• DOCUMENTO FUENTE:
--- --- ---
No pueden existir razas humanas por varias razones. La primera es que no hay un acervo genético claramente diferenciado. Es decir, no hay sólo blancos y negros: hay negros, negrillos, morenos, morenos claros, y así, gradualmente, hasta llegar al blanco. Hay una constante que se va modificando, una continuidad.
Desde sus inicios el ser humano ha encontrado en la otredad la manera más eficiente para explicarse y definirse a sí mismo; para formar una identidad tangible que le permitiera entender su lugar dentro de su entorno. Somos el producto de todo aquello que no somos; nos moldeamos con la misma mano que tantea al otro. Esa necesidad innata de asumirnos diferentes y únicos frente al otro ha teñido de sangre los campos de batalla a lo largo y ancho del mundo bajo los seudónimos dios, patria o democracia. “Entiendo por nacionalismo el hábito de suponer que los seres humanos pueden ser clasificados como los insectos”, decía George Orwell. Basta con sustituir la palabra nacionalismo por raza para entender la postura de la biología frente a esta potente herramienta de clasificación que, a su vez, se muestra como la más superficial de todas. Al parecer, la raza no es más que un monstruo mitológico salido de las agendas sociopolíticas y que acecha los lugares más comunes de la imaginación colectiva. El único lugar donde este término se siente incómodo es dentro de los márgenes de la ciencia.
--- --- ---
Entradas guardadas
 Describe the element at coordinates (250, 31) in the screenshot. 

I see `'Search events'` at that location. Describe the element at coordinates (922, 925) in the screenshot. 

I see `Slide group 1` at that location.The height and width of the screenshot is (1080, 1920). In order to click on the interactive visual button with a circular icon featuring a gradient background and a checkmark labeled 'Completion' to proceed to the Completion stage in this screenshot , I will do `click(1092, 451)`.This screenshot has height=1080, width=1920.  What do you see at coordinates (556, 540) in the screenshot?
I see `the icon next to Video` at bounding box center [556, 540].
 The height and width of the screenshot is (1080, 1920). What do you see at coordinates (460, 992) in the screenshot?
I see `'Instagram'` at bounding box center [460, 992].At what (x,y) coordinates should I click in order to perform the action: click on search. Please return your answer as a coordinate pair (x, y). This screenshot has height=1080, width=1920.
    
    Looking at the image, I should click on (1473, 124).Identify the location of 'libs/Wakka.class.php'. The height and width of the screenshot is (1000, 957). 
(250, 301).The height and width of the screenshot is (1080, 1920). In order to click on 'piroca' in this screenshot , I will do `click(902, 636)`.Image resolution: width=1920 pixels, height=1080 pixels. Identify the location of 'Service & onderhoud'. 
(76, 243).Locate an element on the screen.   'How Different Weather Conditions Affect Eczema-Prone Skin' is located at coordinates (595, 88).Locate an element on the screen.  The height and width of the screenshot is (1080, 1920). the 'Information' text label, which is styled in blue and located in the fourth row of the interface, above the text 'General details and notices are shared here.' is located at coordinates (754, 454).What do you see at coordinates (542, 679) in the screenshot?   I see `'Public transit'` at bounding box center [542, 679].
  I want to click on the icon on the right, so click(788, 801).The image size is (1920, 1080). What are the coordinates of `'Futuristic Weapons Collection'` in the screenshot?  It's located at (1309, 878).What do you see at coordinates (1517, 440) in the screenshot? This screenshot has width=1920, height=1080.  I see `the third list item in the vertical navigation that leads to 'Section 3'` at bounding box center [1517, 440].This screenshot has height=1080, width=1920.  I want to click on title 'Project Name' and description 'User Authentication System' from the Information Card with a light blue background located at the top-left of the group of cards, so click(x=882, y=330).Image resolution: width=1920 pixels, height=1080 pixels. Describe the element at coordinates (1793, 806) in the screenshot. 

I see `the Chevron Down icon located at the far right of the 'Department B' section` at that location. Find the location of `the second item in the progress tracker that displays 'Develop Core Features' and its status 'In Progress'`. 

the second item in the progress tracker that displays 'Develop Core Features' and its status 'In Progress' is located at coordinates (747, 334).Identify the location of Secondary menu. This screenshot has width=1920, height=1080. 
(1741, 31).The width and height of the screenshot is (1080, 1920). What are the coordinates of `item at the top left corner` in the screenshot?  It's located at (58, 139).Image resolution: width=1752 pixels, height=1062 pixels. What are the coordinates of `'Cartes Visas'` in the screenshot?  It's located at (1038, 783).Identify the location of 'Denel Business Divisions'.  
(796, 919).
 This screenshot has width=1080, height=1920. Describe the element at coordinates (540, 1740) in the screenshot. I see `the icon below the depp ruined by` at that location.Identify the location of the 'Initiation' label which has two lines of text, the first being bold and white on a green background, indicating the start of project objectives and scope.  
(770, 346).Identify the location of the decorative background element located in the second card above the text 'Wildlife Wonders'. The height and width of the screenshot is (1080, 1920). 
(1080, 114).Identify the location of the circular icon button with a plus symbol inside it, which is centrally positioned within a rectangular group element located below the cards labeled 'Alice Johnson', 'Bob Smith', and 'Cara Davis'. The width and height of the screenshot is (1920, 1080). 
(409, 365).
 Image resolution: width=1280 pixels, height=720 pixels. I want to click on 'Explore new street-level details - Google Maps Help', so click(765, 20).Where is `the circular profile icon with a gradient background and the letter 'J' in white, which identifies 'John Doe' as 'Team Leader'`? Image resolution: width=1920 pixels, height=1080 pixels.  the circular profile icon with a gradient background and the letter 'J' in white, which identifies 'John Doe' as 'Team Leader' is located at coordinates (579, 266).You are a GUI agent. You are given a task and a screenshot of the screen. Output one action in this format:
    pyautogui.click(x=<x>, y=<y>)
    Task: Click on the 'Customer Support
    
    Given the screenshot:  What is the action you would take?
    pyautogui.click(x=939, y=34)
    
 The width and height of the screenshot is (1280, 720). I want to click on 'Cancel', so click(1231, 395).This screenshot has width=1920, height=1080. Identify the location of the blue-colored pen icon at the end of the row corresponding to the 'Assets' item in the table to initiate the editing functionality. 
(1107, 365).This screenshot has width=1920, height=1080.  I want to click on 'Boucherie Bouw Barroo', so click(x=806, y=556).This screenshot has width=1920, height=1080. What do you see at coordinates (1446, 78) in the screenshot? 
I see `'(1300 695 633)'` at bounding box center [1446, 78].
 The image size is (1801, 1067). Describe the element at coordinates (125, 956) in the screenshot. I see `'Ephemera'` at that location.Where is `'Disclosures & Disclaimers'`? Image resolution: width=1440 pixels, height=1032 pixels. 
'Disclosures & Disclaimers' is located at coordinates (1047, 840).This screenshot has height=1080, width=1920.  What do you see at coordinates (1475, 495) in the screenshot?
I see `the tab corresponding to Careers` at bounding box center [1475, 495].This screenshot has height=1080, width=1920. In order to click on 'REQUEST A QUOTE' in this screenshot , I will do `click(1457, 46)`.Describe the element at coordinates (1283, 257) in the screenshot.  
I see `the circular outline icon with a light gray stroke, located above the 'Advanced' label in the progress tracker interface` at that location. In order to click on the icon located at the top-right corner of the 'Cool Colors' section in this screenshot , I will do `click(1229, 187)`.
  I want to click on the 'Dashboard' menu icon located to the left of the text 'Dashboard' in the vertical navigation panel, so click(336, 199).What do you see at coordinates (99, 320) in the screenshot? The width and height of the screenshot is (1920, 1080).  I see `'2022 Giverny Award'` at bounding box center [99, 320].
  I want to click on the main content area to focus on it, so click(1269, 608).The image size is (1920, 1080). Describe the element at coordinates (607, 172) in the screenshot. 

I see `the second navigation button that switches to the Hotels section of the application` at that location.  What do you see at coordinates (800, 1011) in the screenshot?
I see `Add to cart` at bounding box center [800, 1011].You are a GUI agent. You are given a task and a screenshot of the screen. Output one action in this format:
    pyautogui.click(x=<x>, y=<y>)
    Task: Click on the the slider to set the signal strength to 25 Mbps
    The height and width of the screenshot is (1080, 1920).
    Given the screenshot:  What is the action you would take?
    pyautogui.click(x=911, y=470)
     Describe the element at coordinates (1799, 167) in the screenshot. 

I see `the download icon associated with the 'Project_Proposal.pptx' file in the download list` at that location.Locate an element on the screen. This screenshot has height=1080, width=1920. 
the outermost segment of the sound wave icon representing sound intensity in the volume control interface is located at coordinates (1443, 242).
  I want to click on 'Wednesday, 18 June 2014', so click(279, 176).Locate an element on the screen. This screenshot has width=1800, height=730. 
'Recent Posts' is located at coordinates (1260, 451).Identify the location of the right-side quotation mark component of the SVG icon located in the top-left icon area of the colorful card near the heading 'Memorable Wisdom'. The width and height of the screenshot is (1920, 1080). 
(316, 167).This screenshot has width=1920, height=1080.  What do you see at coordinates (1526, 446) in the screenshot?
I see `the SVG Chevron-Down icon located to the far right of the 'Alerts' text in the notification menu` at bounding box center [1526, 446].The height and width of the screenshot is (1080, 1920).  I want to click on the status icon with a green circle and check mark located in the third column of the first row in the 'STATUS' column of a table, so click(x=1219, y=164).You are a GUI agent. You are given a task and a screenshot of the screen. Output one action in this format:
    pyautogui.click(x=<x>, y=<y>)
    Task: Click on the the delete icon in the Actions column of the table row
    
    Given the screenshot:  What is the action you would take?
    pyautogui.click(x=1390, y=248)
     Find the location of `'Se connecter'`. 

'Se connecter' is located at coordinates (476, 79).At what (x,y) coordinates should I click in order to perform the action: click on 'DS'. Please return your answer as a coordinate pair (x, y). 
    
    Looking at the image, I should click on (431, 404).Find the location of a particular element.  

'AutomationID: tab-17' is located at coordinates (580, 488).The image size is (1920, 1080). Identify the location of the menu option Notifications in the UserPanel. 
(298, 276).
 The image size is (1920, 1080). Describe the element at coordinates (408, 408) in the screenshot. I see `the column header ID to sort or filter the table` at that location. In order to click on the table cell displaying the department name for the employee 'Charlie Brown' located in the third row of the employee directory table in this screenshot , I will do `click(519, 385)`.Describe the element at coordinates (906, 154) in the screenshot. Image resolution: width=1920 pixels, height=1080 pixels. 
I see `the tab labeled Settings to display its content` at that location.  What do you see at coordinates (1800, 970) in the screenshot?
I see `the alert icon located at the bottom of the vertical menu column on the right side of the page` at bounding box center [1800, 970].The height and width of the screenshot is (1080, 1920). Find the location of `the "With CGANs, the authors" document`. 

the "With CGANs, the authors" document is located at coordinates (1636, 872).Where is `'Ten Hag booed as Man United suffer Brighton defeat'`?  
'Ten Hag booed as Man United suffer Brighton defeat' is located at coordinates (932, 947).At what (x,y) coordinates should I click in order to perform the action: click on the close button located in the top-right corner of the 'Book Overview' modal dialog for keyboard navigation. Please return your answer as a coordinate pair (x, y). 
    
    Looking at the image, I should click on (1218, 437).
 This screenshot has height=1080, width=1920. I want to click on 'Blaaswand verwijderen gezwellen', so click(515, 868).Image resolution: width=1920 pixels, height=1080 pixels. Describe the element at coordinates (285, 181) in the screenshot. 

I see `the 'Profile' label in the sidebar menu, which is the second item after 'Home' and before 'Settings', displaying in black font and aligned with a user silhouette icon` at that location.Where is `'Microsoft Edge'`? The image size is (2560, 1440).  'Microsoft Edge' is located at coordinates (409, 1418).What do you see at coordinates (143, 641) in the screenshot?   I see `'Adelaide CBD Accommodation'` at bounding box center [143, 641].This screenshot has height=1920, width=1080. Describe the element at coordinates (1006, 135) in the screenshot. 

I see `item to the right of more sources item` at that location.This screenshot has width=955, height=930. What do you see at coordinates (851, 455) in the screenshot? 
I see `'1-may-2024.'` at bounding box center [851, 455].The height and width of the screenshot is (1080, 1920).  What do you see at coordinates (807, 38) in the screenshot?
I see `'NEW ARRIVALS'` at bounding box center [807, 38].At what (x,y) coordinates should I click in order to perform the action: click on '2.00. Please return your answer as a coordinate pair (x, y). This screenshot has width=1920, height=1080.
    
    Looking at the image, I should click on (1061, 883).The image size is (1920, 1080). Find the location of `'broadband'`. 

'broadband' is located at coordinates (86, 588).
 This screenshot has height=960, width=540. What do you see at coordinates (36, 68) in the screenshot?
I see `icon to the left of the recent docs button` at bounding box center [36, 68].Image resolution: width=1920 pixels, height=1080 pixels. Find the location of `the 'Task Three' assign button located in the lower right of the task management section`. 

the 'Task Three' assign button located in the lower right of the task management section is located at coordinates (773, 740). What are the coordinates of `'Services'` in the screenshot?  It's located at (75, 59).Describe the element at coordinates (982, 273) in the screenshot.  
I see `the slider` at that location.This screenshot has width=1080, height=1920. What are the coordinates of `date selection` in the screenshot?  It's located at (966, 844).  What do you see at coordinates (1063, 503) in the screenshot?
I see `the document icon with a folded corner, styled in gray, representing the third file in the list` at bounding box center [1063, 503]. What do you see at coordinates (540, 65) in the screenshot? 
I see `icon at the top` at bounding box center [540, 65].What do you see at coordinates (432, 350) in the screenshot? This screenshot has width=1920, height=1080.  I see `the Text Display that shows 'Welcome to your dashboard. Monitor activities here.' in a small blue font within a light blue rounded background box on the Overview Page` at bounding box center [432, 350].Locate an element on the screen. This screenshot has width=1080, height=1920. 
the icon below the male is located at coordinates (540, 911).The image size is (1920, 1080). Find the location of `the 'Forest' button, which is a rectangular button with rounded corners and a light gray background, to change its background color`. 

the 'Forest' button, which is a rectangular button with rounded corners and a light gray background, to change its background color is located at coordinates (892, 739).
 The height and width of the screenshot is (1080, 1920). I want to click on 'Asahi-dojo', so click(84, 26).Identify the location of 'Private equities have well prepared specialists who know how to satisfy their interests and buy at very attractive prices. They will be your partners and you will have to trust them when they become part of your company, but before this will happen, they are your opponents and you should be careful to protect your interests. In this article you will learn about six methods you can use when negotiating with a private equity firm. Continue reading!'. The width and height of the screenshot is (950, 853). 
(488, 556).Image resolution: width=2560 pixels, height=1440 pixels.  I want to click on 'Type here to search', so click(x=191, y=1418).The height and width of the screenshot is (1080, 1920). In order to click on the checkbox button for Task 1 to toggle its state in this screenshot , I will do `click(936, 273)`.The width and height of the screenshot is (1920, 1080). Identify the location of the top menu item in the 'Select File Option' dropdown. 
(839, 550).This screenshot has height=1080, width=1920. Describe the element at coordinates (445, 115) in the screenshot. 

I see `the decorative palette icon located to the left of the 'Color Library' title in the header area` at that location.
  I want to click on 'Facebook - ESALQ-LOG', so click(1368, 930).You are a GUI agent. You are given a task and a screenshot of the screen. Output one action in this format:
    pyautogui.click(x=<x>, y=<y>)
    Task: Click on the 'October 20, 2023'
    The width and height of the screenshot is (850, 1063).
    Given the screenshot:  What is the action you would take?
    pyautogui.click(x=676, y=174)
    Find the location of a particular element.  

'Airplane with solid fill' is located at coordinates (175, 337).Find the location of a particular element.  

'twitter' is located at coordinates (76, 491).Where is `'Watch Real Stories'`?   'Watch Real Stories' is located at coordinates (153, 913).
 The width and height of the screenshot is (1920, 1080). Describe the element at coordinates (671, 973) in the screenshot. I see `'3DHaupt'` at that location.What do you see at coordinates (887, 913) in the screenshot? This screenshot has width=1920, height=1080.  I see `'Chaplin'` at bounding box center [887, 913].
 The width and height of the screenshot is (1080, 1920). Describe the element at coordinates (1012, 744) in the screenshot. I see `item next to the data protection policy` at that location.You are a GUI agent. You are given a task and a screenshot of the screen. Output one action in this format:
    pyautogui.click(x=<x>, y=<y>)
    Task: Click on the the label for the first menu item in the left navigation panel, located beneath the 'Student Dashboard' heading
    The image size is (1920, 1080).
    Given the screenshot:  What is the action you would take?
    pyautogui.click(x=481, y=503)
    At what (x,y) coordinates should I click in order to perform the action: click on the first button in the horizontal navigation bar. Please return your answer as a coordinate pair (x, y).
--- --- ---
Según el texto sobre las razas humanas, ¿cuál es la primera razón por la que no pueden existir? Las filas no intervienen en esto.

• RESULTADO DEL EJERCICIO:
Que no hay un acervo genético claramente diferenciado.